Die geforderte ausserordentliche Mitgliederversammlung wird auf den 1. Oktober einberufen: «Zentrales Thema wird die Aufbereitung der Medienkampagne gegen die ZAK, die ZPK und die AMS sein», schreiben Gysin und Münger den Vereinsmitgliedern. «Wir wollen über die Tätigkeiten dieser drei Institutionen in der Vergangenheit und heute volle Transparenz schaffen und Ihnen auch aufzeigen, wie gut zurzeit diese Institutionen im Dienste der Sozialpartnerschaft im Baselbieter Baugewerbe aufgestellt sind.»

Gysin: «Es war unser Fehler»

«Es gibt keine Anzeichen für ungetreue Geschäftsführung», erklärt Daniel Münger, der an der Versammlung im Oktober als Präsident der ZPK und Vizepräsident der ZAK zurücktritt. Dass ZAK und ZPK als sozialpartnerschaftliche Vereine die operative Tätigkeit einer Körperschaft übertragen, die einseitig zur Arbeitgeberseite gehört, sei nicht ungewöhnlich. Auch in anderen Kantonen sei es üblich, dass sozialpartnerschaftliche Kontrollorgane das operative Geschäft nur einer Seite anzuvertrauen.

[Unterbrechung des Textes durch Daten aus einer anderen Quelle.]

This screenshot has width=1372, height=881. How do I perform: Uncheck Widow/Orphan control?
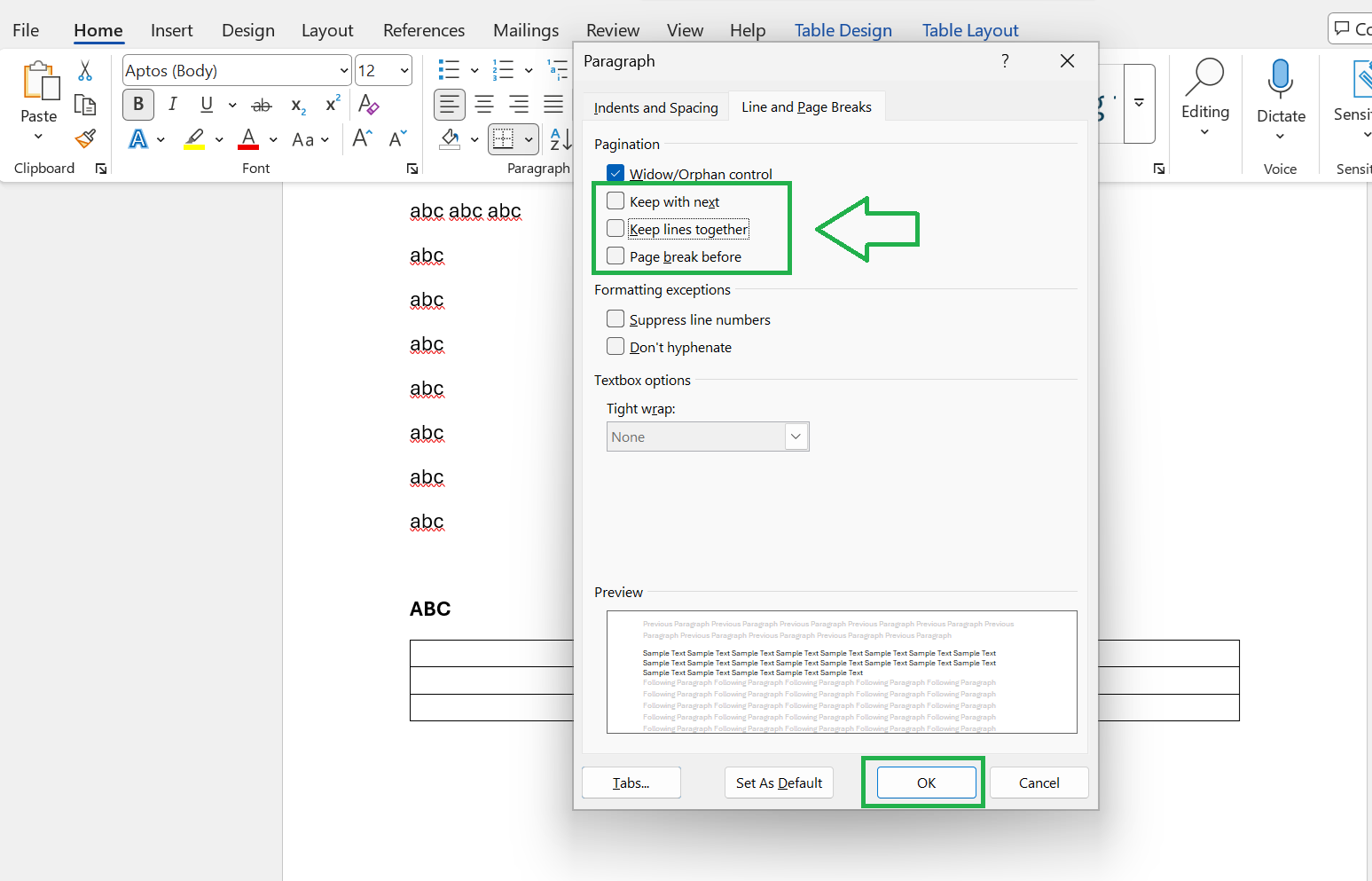(615, 173)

«In der Waadt liegt es bei den Gewerkschaften, in anderen Kantonen bei den Arbeitgeberorganisationen.» Münger stellt aber fest: «Die AMS entzieht sich meiner Kontrolle. Die Leistungen wurden bei ihr zu den marktüblichen Stundenansätzen eingekauft.» Diese enthalten neben den Löhnen auch Nebenkosten wie Arbeitgeberbeiträge an die Sozialversicherungen, Verwaltungskosten sowie die Mehrwertsteuer, erklärt Gysin. «Es war unser Fehler, dies nicht zu erläutern.»

Giger stellt Struktur infrage

Gewerkschaftsvertreter in ZAK und ZPK bleiben skeptisch. So erklärt Giger auf die Frage, ob die Gewerkschaftsvertreter bisher geschlafen hätten, man habe an den Mitgliederversammlungen den Jahresbericht und die revidierte Rechnung sowie allgemeine Informationen zu den laufenden Geschäften abgenommen – «in Treu und Glauben, dass die Revisionsgesellschaft die Rechnung seriös geprüft und der Vorstand korrekt informiert hat. Die Unia war bisher nicht im Vorstand vertreten. Dies wird sich in Zukunft ändern. Man muss das Konstrukt grundsätzlich überprüfen und allenfalls andere Möglichkeiten diskutieren.» Dazu gehöre, dass die Unia auf nationaler Ebene den GAV-Vollzug auf allen Ebenen verschärfen und professionalisieren wolle.